Поездку мы уже заканчивали. Отправился я с Назимовой в Ялту. Там было очень многолюдно, шумно, встречались каждый день знакомые, а мне работать надобно всегда в полном уединении. Опять затосковал я, да и Крым мне как-то опротивел. Драгоценного Антона Павловича не стало[cxxiii], и Ялта без него все краски потеряла. Встретился я на набережной с Л. О. Шильдкретом. Он предложил мне поехать с «Привидениями», играть через день, а по утрам и в свободные дни отдаться работе над ролью Нахмана в «Евреях». Меня этот проект устраивал, и вот опять поехали мы по России с новой труппой, только В. С. Кряжева и Вронский оставались из прежнего состава; Регина же и Энгстранд были другие.

{140} Мне после каждой созданной мной роли необходимо было, как роженице, очиститься, чтобы приняться за новую работу. В таких случаях я всегда принимал «ванны духовные», то есть долго, много и жадно пьянствовал. Потом сразу все кутежи бросал и, прострадавши в одиночестве дня три-четыре, со всею страстностью садился за работу, оставаясь в полном уединении. В то время со мной ездил, играя Энгстранда, талантливый актер Володя Костровский, который обожал Антона Павловича, и это нас сблизило. Ох, как мы пили с ним и безобразничали! Сколько раз нас арестовывали и сажали протрезвляться, но многое и с рук сходило.
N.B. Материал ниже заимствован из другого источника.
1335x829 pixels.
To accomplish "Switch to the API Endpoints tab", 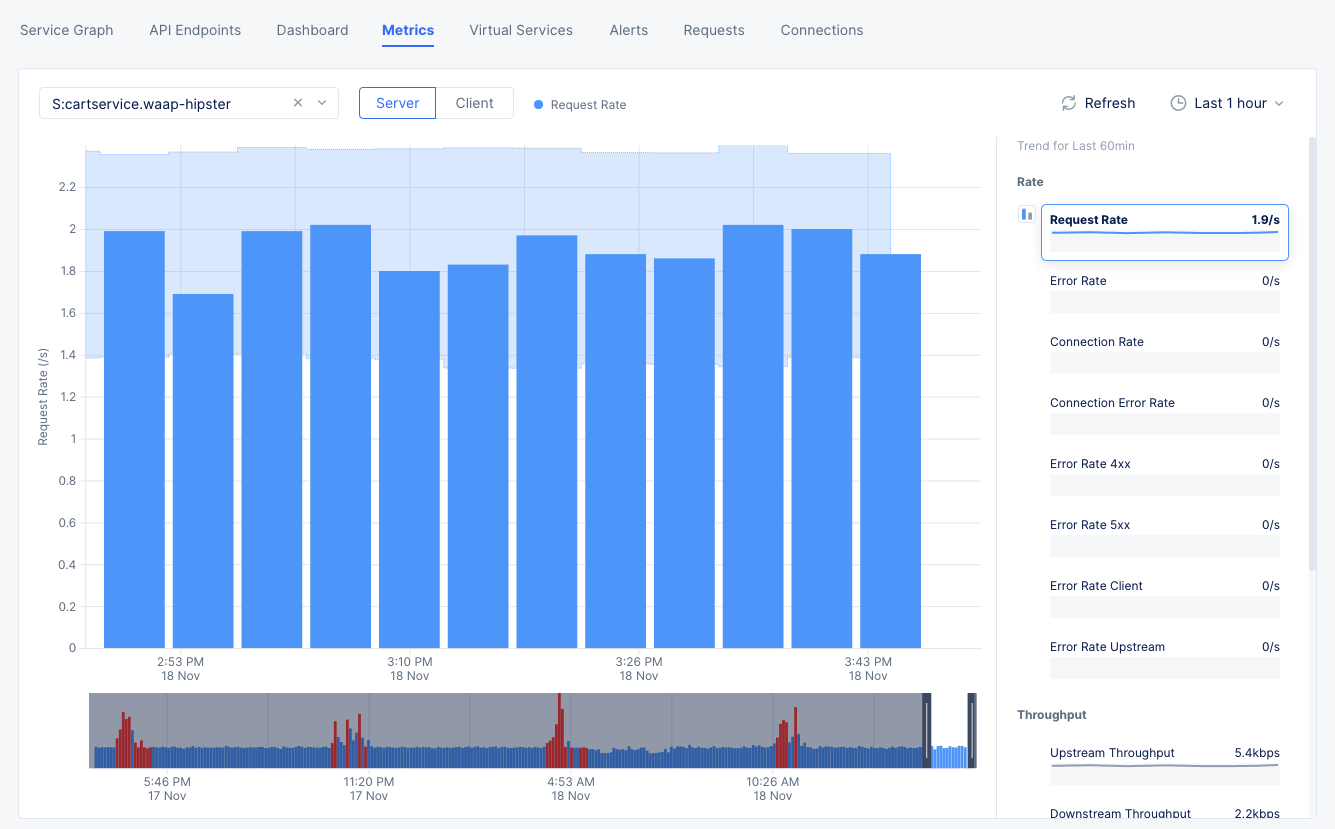I will pos(194,30).
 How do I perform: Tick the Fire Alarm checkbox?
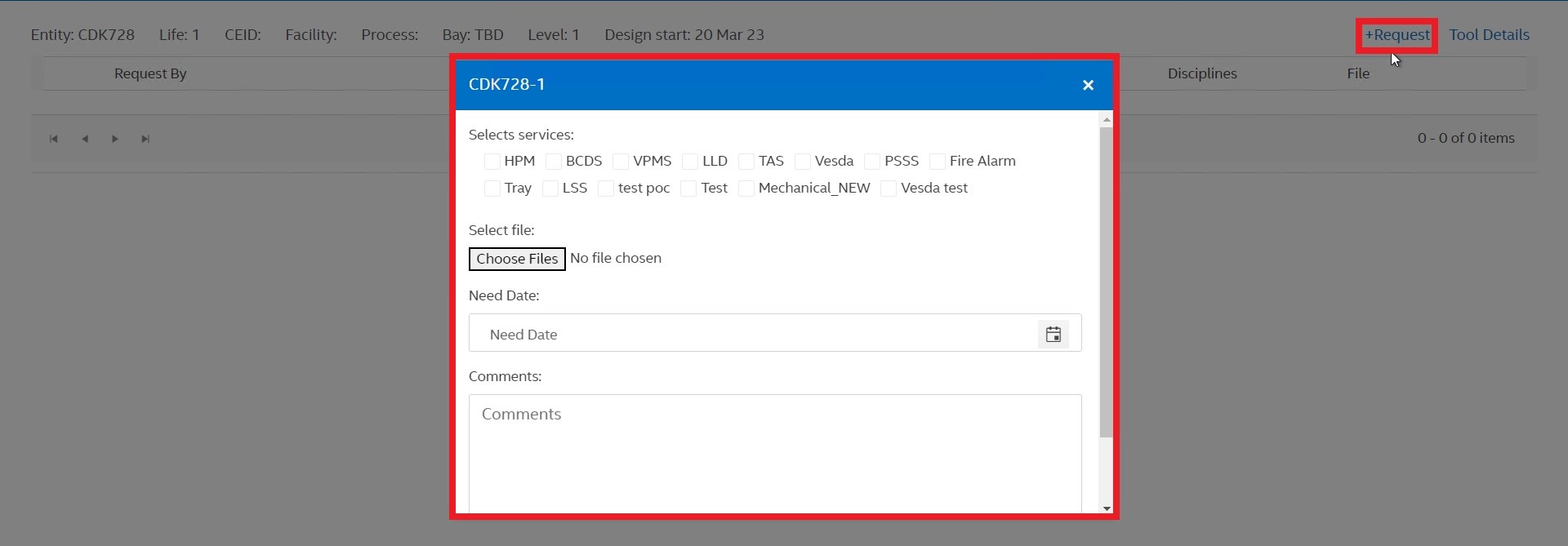coord(938,162)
Помню, например, случай в Оренбурге, Закончив там спектакль, я на другой день выезжал в Самару. Поезд очень запаздывал, и нам волей-неволей пришлось пить. Сели мы с Костровским, к нам подошел актер М. Г. Диевский. За воспоминаниями, мечтаниями мы пили много Мумма — любимое мое вино в то время. Через несколько столов от нас на вокзальной веранде сидели представители оренбургской власти во главе с вице-губернатором. Они, оказывается, проводили губернатора и остались на вокзале докучивать прощание. Я все время требовал то папирос, то миндалю, то фруктов, то вина, а так как я обычно справлялся у официанта, как его зовут, — то и теперь узнал, что нам подавал Николай. За разговорами, питьем я часто стучал ножом и требовал официанта Николая. Подлетает один раз, вижу не тот: — «Пошли мне Николая!» — «Я тоже Николай». — «Так позови скорее нашего». — Так длилось довольно долго, я нервничал, а Николай все подлетал другой. Тогда я разозлился на своего, велел принести мне кусок мелу и на его лацкане поставил римскую цифру II и объявил ему: «Отныне ты Николай II. Ступай, на этот зов ты только будешь приходить». Стол губернаторский был ошеломлен, а я все продолжал кричать: «Николай II, подай мне то-то»… Не знаю, чем бы это кончилось, если б не пришел наш поезд. Меня под руки отвели в купе и заперли. Там я заснул и очухался лишь в Самаре… Потом, через несколько лет, встретившись со мною, Диевский рассказал мне, что, проводив нас в Самару, он был приглашен к чиновникам за стол, и они, тоже сильно перепившись, последовали моему примеру и, подзывая официанта, кричали: «Николай II».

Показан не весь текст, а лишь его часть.